EXERCISE PROMPT: Please retype every entry, keeping each one exactly as written.

[Pixel coordinate grounding data]
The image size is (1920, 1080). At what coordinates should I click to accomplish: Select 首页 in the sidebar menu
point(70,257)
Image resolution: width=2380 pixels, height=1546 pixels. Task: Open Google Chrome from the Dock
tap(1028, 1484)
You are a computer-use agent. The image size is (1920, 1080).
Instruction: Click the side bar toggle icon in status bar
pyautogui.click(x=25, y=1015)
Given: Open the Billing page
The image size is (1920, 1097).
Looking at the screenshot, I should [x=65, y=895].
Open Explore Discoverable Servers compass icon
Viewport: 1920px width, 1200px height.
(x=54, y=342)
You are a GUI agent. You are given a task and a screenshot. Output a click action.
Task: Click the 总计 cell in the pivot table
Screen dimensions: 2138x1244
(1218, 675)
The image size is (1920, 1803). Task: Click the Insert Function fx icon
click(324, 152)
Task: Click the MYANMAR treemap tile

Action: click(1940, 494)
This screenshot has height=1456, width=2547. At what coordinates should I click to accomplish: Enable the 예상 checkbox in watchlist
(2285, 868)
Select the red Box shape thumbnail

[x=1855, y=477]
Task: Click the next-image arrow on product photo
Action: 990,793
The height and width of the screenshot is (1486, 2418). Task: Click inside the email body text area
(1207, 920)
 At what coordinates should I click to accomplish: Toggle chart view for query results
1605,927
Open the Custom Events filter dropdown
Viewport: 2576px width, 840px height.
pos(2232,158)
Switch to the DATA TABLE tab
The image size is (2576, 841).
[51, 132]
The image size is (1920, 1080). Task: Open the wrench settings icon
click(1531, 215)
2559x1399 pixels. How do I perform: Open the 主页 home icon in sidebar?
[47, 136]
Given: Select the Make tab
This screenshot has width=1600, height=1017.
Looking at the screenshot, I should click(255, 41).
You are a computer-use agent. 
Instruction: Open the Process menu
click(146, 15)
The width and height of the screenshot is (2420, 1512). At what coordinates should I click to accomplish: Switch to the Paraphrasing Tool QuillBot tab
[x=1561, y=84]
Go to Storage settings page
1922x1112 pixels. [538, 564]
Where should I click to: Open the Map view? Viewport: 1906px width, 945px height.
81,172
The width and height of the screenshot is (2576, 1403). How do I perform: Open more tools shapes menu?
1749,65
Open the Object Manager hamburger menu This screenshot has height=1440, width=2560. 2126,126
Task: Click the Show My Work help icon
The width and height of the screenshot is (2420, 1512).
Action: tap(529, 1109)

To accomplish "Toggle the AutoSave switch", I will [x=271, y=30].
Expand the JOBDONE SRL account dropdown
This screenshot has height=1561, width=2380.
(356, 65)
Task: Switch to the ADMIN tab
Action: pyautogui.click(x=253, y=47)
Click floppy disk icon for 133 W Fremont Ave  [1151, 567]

FINAL ANSWER:
The image size is (1920, 1080). At what coordinates should I click to accomplish: Select 首页 in the sidebar menu
point(70,257)
Image resolution: width=2380 pixels, height=1546 pixels. Task: Open Google Chrome from the Dock
tap(1028, 1484)
You are a computer-use agent. The image size is (1920, 1080).
Instruction: Click the side bar toggle icon in status bar
pyautogui.click(x=25, y=1015)
Given: Open the Billing page
The image size is (1920, 1097).
Looking at the screenshot, I should [x=65, y=895].
Open Explore Discoverable Servers compass icon
Viewport: 1920px width, 1200px height.
(x=54, y=342)
You are a GUI agent. You are given a task and a screenshot. Output a click action.
Task: Click the 总计 cell in the pivot table
Screen dimensions: 2138x1244
(1218, 675)
The image size is (1920, 1803). Task: Click the Insert Function fx icon
click(324, 152)
Task: Click the MYANMAR treemap tile

Action: click(1940, 494)
This screenshot has height=1456, width=2547. At what coordinates should I click to accomplish: Enable the 예상 checkbox in watchlist
(2285, 868)
Select the red Box shape thumbnail

[x=1855, y=477]
Task: Click the next-image arrow on product photo
Action: 990,793
The height and width of the screenshot is (1486, 2418). Task: Click inside the email body text area
(1207, 920)
 At what coordinates should I click to accomplish: Toggle chart view for query results
1605,927
Open the Custom Events filter dropdown
Viewport: 2576px width, 840px height.
pos(2232,158)
Switch to the DATA TABLE tab
The image size is (2576, 841).
[51, 132]
The image size is (1920, 1080). Task: Open the wrench settings icon
click(1531, 215)
2559x1399 pixels. How do I perform: Open the 主页 home icon in sidebar?
[47, 136]
Given: Select the Make tab
This screenshot has width=1600, height=1017.
Looking at the screenshot, I should click(255, 41).
You are a computer-use agent. 
Instruction: Open the Process menu
click(146, 15)
The width and height of the screenshot is (2420, 1512). At what coordinates should I click to accomplish: Switch to the Paraphrasing Tool QuillBot tab
[x=1561, y=84]
Go to Storage settings page
1922x1112 pixels. [538, 564]
Where should I click to: Open the Map view? Viewport: 1906px width, 945px height.
81,172
The width and height of the screenshot is (2576, 1403). How do I perform: Open more tools shapes menu?
1749,65
Open the Object Manager hamburger menu This screenshot has height=1440, width=2560. 2126,126
Task: Click the Show My Work help icon
The width and height of the screenshot is (2420, 1512).
Action: tap(529, 1109)

To accomplish "Toggle the AutoSave switch", I will [x=271, y=30].
Expand the JOBDONE SRL account dropdown
This screenshot has height=1561, width=2380.
(356, 65)
Task: Switch to the ADMIN tab
Action: pyautogui.click(x=253, y=47)
Click floppy disk icon for 133 W Fremont Ave  [1151, 567]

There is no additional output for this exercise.